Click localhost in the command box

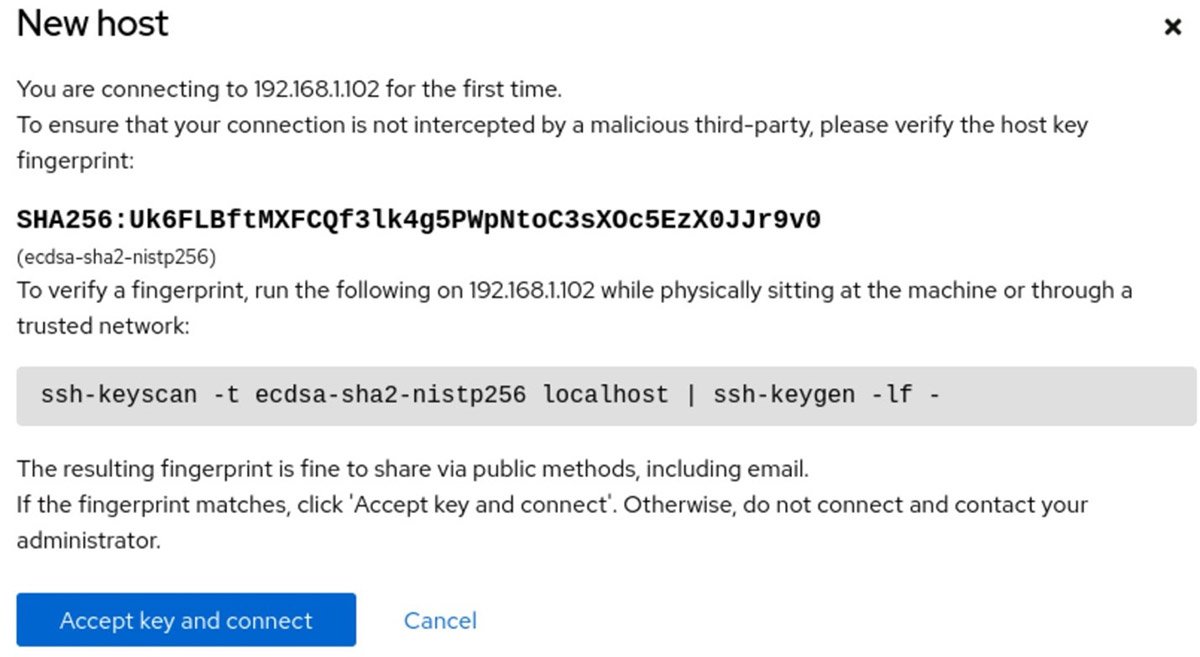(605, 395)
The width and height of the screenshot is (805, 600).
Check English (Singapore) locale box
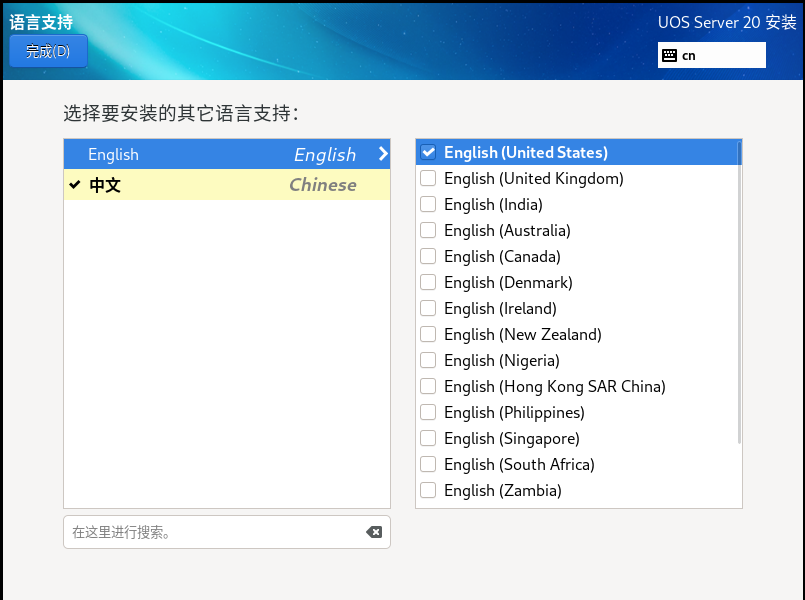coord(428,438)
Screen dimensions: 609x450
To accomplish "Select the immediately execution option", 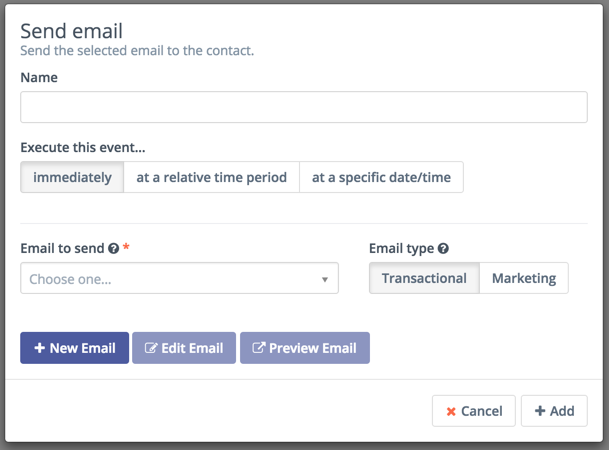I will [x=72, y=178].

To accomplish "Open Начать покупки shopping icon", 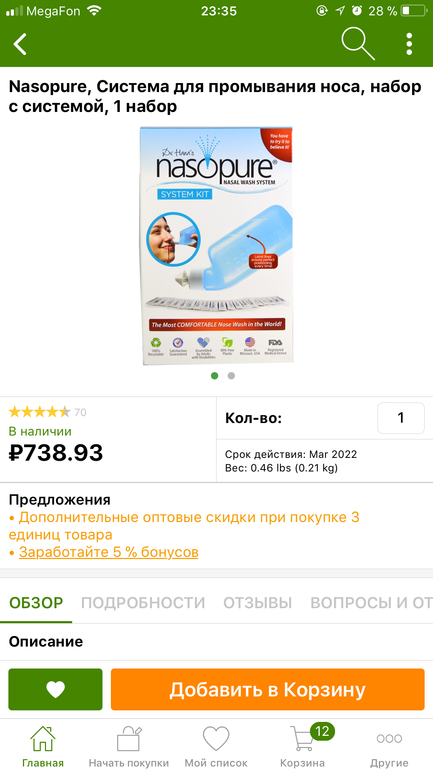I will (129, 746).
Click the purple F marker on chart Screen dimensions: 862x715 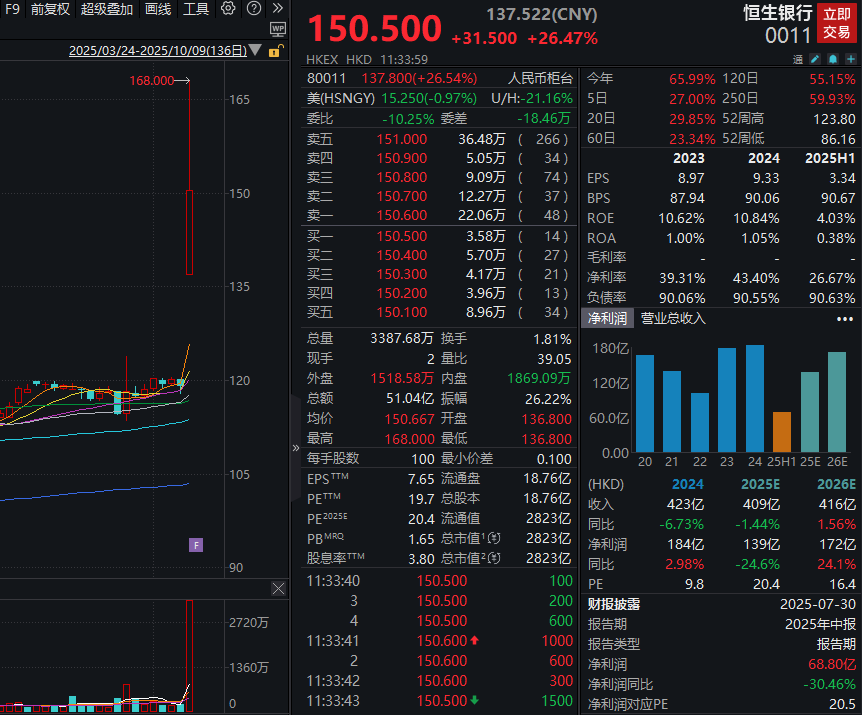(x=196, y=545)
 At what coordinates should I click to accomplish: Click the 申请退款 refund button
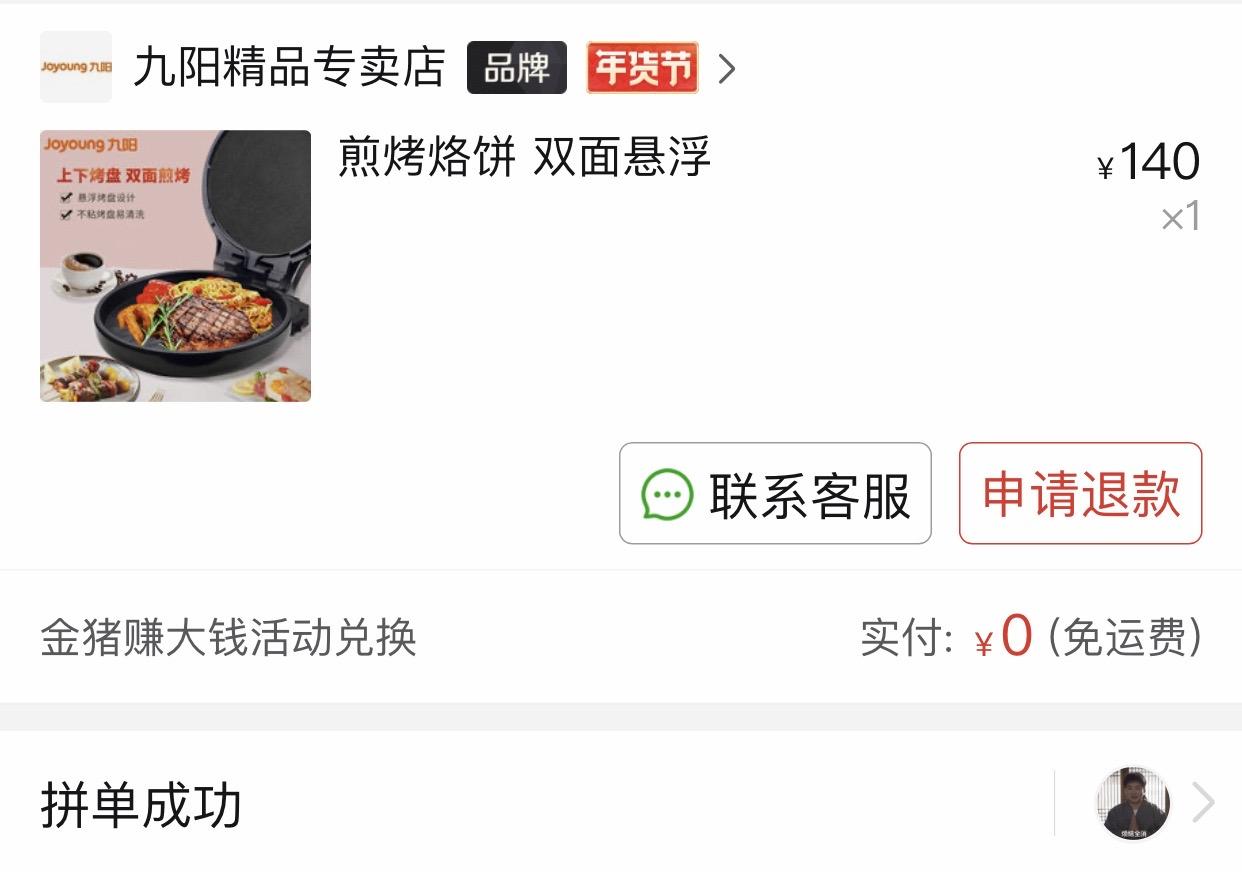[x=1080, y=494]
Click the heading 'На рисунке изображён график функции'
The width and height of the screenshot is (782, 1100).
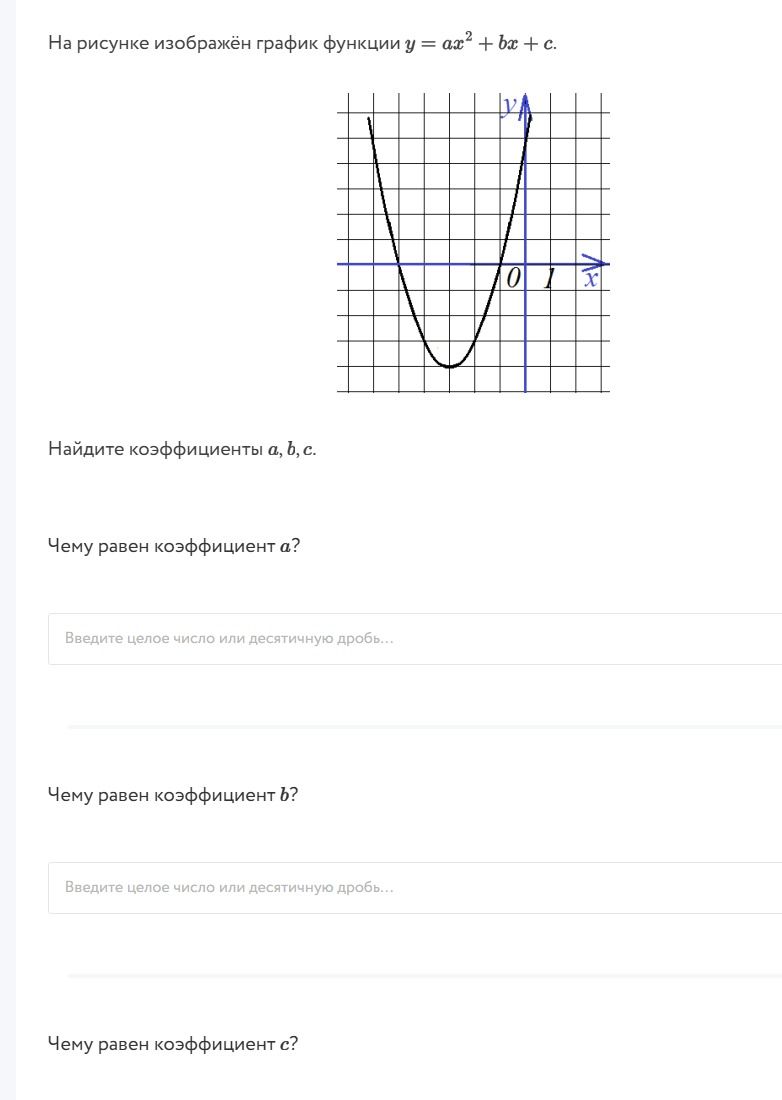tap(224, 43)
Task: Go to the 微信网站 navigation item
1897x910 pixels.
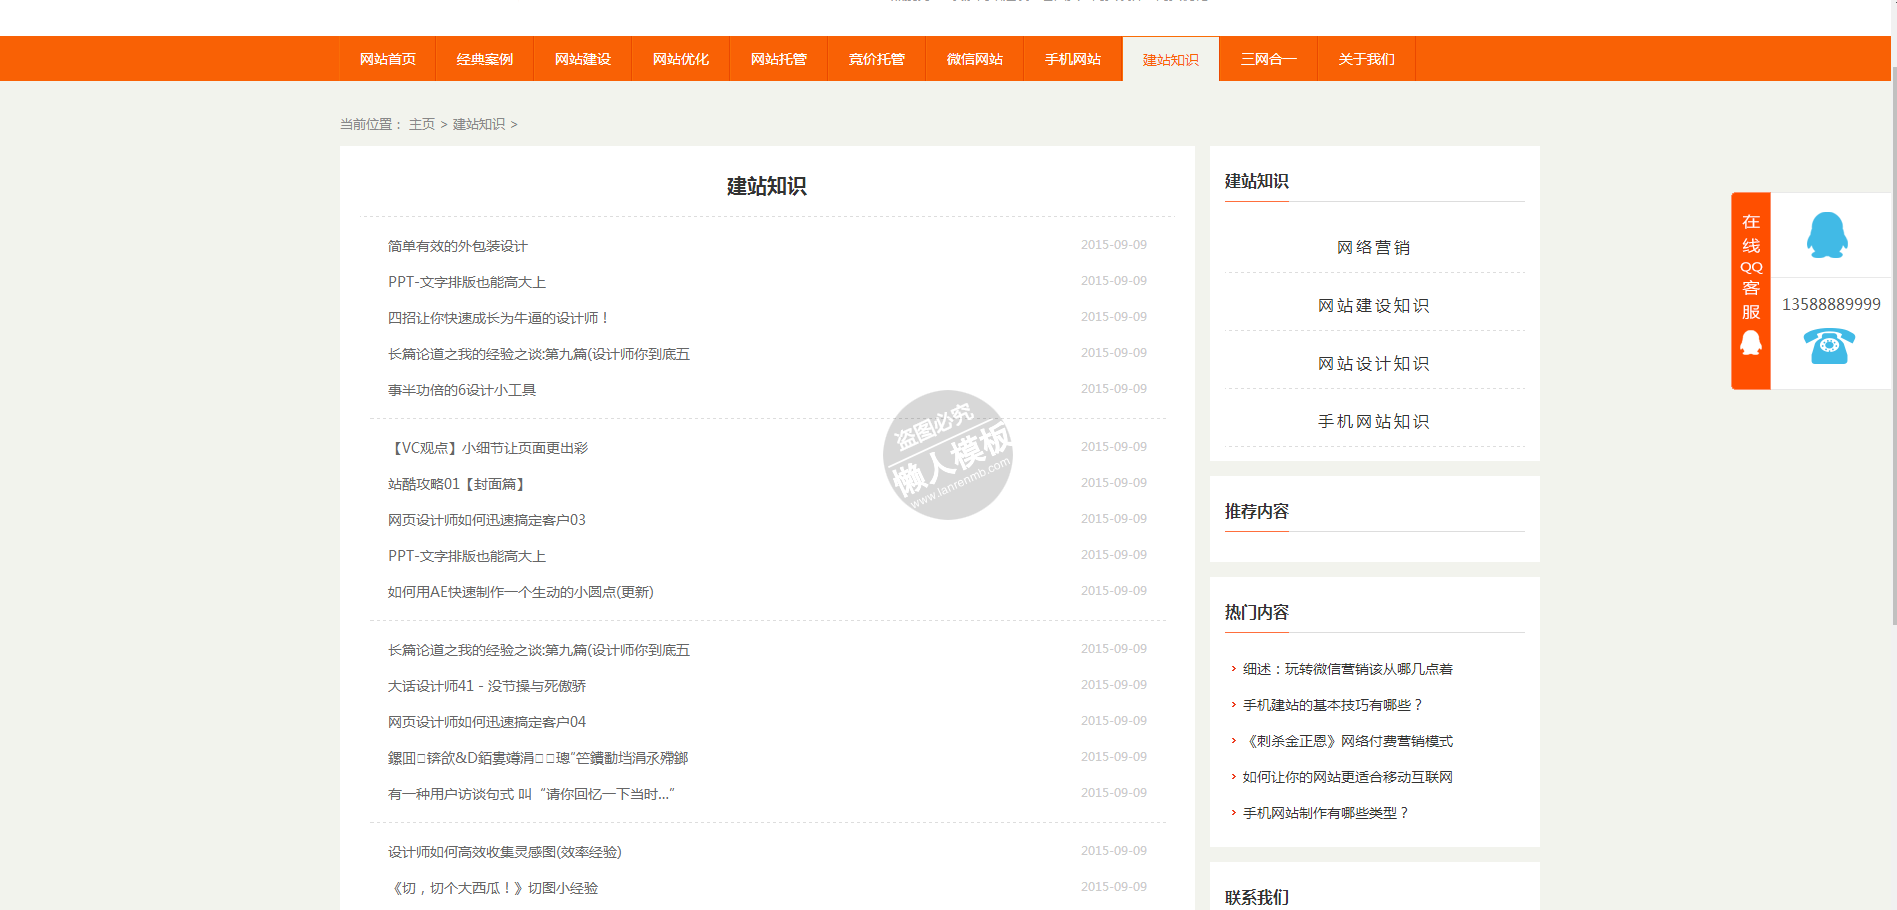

- - -

The problem
What you give back must be exactly the lines of the listing above from the line containing "At what coordinates" through its last line, inclusive, without pictures, please.

The answer
 At what coordinates should I click to accomplish: Click the 申请退款 refund button
[x=1080, y=494]
Click the heading 'На рисунке изображён график функции'
The width and height of the screenshot is (782, 1100).
tap(224, 43)
Task: Go to the 微信网站 navigation item
1897x910 pixels.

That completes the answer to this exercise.